Often I have been asked to formulate my views about ghost stories and tales of the marvellous, the mysterious, the supernatural. Never have I been able to find out whether I had any views that could be formulated. The truth is, I suspect, that the genre is too small and special to bear the imposition of far-reaching principles. Widen the question, and ask what governs the construction of short stories in general, and a great deal might be said, and has been said. There are, of course, instances of whole novels in which the supernatural governs the plot; but among them are few successes. The ghost story is, at its best, only a particular sort of short story, and is subject to the same broad rules as the whole mass of them. Those rules, I imagine, no writer ever consciously follows. In fact it is absurd to talk of them as rules; they are qualities which have been observed to accompany success.Then James continues with his views and personal impressions. It is a valuable introduction because it is one of the few essays by James on the type of literature in which he himself would achieve great acclaim, with his antiquarian ghost stories.

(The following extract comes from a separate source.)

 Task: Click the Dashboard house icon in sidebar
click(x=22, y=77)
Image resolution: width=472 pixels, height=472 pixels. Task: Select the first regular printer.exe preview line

The editor V. H. Collins was Vere Henry Gratz Collins (1872-1966), who was born in Windsor of an Irish father and a Canadian-Jewish mother, and who studied at Balliol College, Oxford, receiving Third Class degrees in 1892 and 1894. After some years as a schoolmaster, he worked for many years at Oxford University Press in London. He edited singly, and with others, more than a few dozens books for Oxford University Press, including Poems of Home and Overseas (1921), co-edited with Charles Williams, the poet and novelist who was later a member of the Inklings. Collins does not seem to have been much interested in the weird fiction genre (it was his boss, Humphrey Milford, who instructed him to compile the anthology), but he knew whom to ask for advice and recommendations. Charles Williams is thanked by Collins in both Ghost and Marvels ("the compiler owes thanks to . . . Charles Williams, from whose wide reading and judgement he has benefited throughout the preparation of the book") and its sequel, More Ghosts and Marvels: A Selection of Uncanny Tales from Sir Walter Scott to Michael Arlen (1927, with an identically worded acknowledgement to Williams).

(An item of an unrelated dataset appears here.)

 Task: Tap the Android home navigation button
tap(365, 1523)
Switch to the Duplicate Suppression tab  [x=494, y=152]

In 1952, Collins published under the pseudonym Mark Tellar, A Young Man's Passage: An Intimate Autobiography of the Victorian Age (London: Home and Van Thal), which told (with identities disguised) candidly of his passionless first marriage (in 1897) and subsequent divorce, his numerous affairs with prostitutes and his sharing his personal sexual history with Havelock Ellis, the pioneer sexologist. The first chapter tells, sympathetically, the tragic story of Collins's father, Dr. William Maunsell Collins (1844-1926), whose increasing money problems led to charges of forgery in 1892, and in 1898, he was convicted of manslaughter in the death of a upper class married woman upon whom he had performed an illegal abortion, a crime he had been suspected of at least once previously. The TLS noted that "Mr. Tellar conceals little. . . . He rarely passes judgment on those who condemned him. His invented dialogue is seldom artificial. . . . And yet, on closing the book, the reader is left with wondering--without malice--what impelled him to write it" (6 June 1952).